— GOAL OF THE EXERCISE —
Go through the listing below. Copy each line that has the string "Diet".

— EXTRACTED INFORMATION —
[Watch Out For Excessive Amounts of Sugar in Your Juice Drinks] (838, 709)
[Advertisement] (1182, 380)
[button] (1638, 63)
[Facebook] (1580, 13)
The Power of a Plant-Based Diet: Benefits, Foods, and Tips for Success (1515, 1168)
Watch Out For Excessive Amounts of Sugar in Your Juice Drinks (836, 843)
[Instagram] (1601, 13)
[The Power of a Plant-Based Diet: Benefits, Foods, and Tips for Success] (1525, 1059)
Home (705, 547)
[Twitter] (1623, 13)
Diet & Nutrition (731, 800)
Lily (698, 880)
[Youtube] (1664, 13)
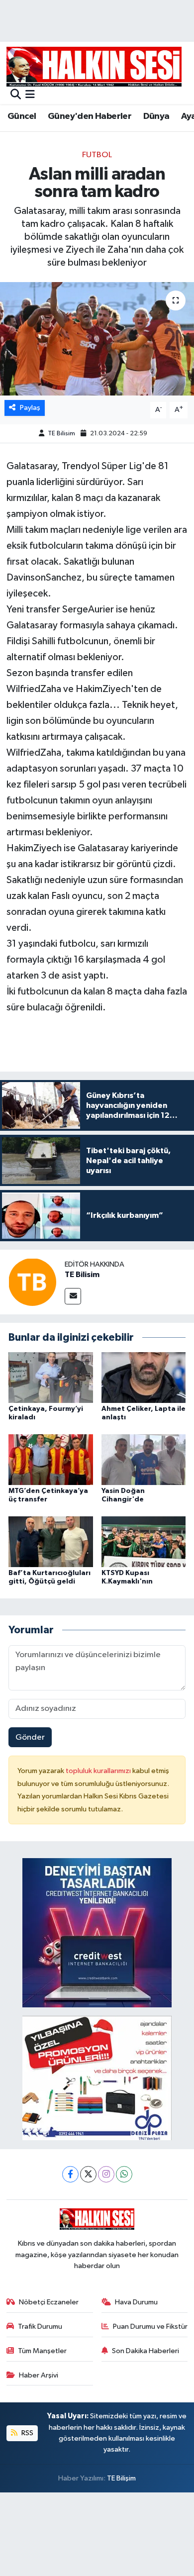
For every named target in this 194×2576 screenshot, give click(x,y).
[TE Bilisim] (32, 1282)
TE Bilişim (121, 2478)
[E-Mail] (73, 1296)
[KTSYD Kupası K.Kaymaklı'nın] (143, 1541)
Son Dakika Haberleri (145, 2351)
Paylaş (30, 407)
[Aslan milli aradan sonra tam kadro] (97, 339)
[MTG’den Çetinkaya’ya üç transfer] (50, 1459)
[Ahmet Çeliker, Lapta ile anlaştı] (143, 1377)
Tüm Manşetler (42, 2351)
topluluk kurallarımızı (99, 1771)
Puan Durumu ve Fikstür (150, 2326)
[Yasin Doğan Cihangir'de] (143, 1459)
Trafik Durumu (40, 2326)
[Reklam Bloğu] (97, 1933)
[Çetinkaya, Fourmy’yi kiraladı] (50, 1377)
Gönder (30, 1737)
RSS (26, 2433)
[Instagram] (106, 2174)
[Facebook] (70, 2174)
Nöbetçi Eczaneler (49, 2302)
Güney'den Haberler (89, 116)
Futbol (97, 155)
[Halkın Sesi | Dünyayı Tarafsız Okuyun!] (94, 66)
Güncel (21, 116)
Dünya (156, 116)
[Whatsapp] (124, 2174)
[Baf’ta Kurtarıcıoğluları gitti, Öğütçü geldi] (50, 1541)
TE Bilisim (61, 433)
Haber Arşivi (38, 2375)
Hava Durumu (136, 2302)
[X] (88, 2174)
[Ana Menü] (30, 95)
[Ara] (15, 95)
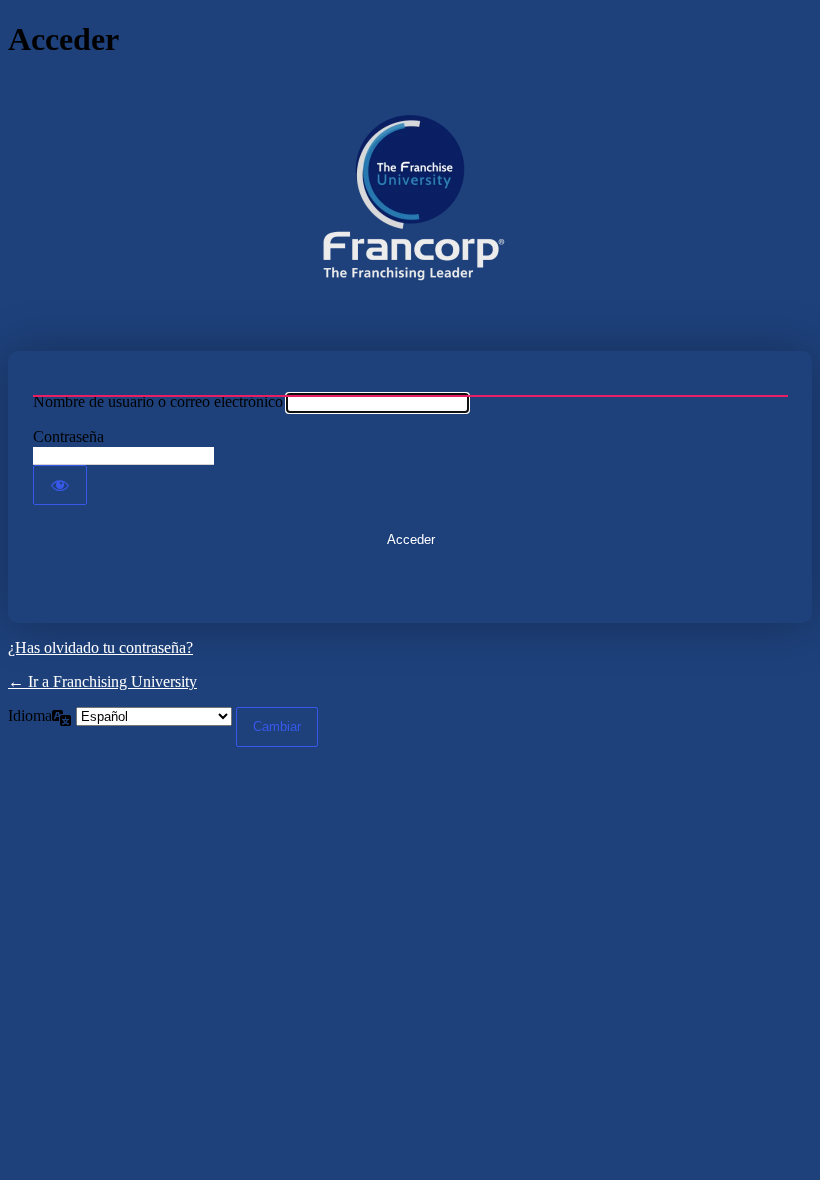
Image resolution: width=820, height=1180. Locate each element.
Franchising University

— ANSWER FOR THE TASK —
The Power of a Plant-Based Diet: Benefits, Foods, and Tips for Success (1515, 1168)
[The Power of a Plant-Based Diet: Benefits, Foods, and Tips for Success] (1525, 1059)
Diet & Nutrition (731, 800)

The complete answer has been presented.